» **TAREA 1**
Según el fragmento, ¿qué ha propuesto el ELN en la mesa de diálogos de paz con el Gobierno?
» **TAREA 2**
Copia literalmente el pasaje del fragmento comprendido entre "El estallido social" y "arquitectura legislativa perversa.", ambos incluidos.

» **FRAGMENTO**
El estallido social de 2021, y las protestas previas en las que se incubó, son una prueba de que los pueblos se organizan de formas diversas e imprevistas para responder a la violencia descomunal que el régimen practica. Lo que se debe preguntar el presidente Gustavo Petro es si durante de su Gobierno progresista el régimen aprovechará para reciclar sus formas, sus discursos y sus prácticas. Tenga en cuenta que en la lucha contra el crimen organizado suelen ganar los discursos de ultraderecha y que, por mucho que el Gobierno pasee lemas humanistas, el aparato del Estado sigue siendo enemigo de las mayorías, un aparato enfermo de corrupción abrumadora, de impunidad infinita y de dejación de sus funciones que se apoya en una arquitectura legislativa perversa.

No le podemos pedir a Petro que cambie ese estado de cosas. Al menos, no solo. Por eso, el ELN ha propuesto en la mesa de diálogos de paz con el Gobierno un gran acuerdo nacional que consolide unas mayorías capaces de empujar las transformaciones que necesitamos. Sabemos que estas no llegarán rápido y sabemos que el régimen se defenderá de manera agresiva, pero debemos empezar y empezar ya.

» **DATOS PROPORCIONADOS**
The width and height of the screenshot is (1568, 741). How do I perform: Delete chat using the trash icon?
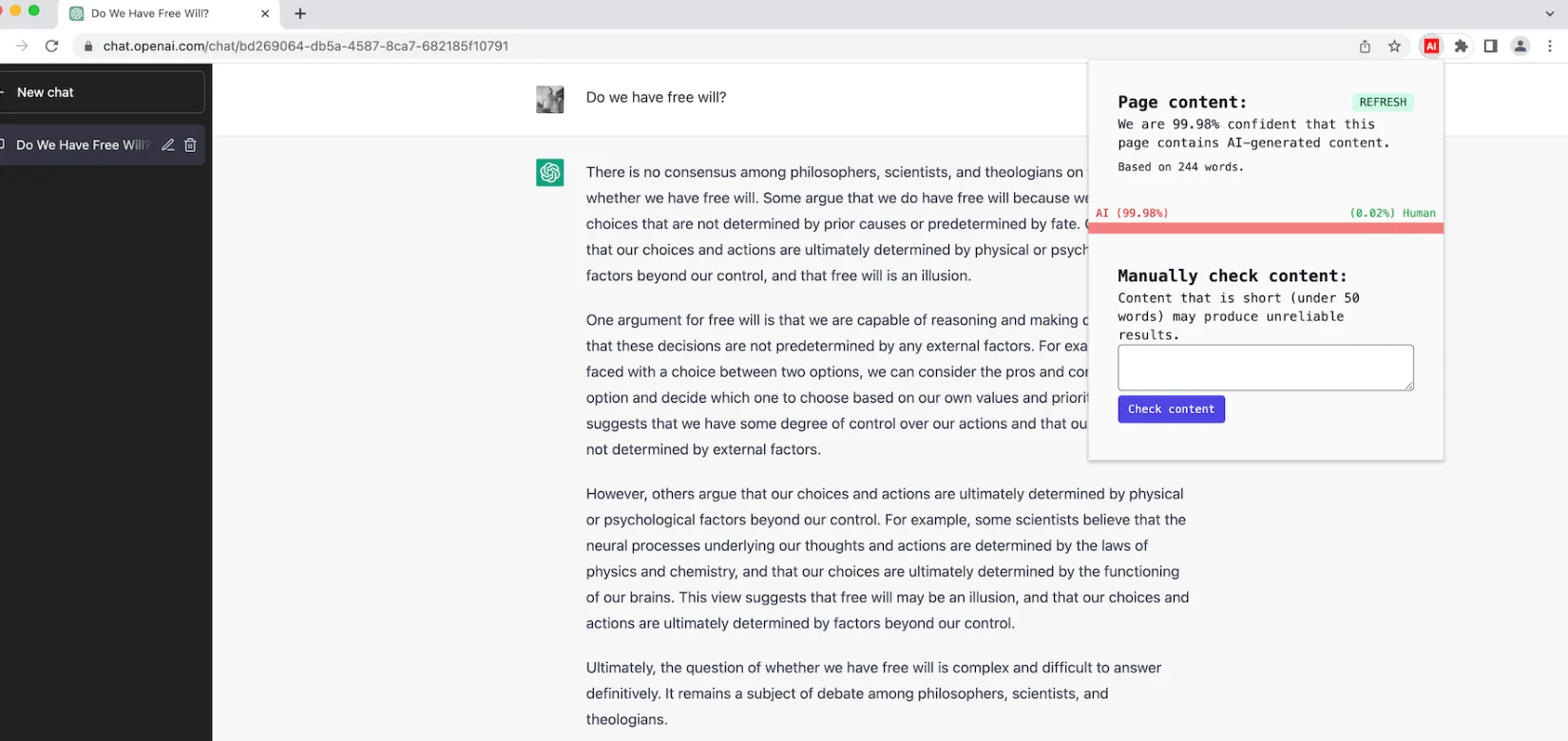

---

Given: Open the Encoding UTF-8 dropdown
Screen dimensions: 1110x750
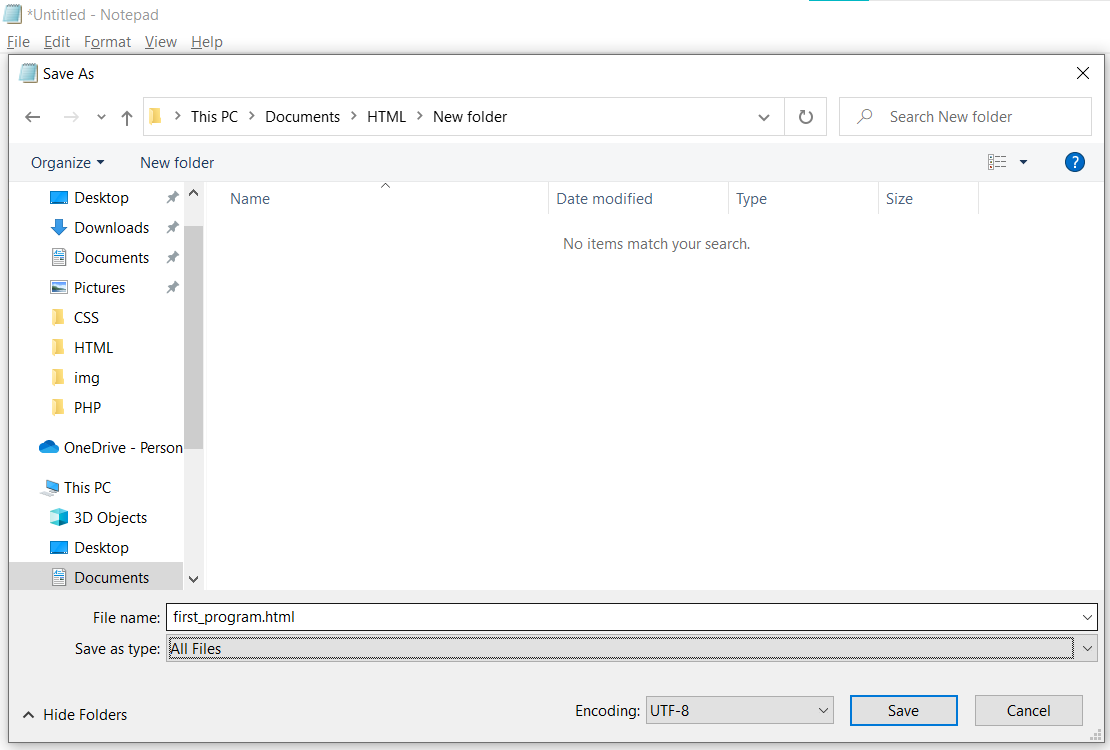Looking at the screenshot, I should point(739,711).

» **RESPUESTA DESARROLLADA 1**
Un gran acuerdo nacional que consolide unas mayorías capaces de empujar las transformaciones que se necesitan.

» **RESPUESTA DESARROLLADA 2**
El estallido social de 2021, y las protestas previas en las que se incubó, son una prueba de que los pueblos se organizan de formas diversas e imprevistas para responder a la violencia descomunal que el régimen practica. Lo que se debe preguntar el presidente Gustavo Petro es si durante de su Gobierno progresista el régimen aprovechará para reciclar sus formas, sus discursos y sus prácticas. Tenga en cuenta que en la lucha contra el crimen organizado suelen ganar los discursos de ultraderecha y que, por mucho que el Gobierno pasee lemas humanistas, el aparato del Estado sigue siendo enemigo de las mayorías, un aparato enfermo de corrupción abrumadora, de impunidad infinita y de dejación de sus funciones que se apoya en una arquitectura legislativa perversa.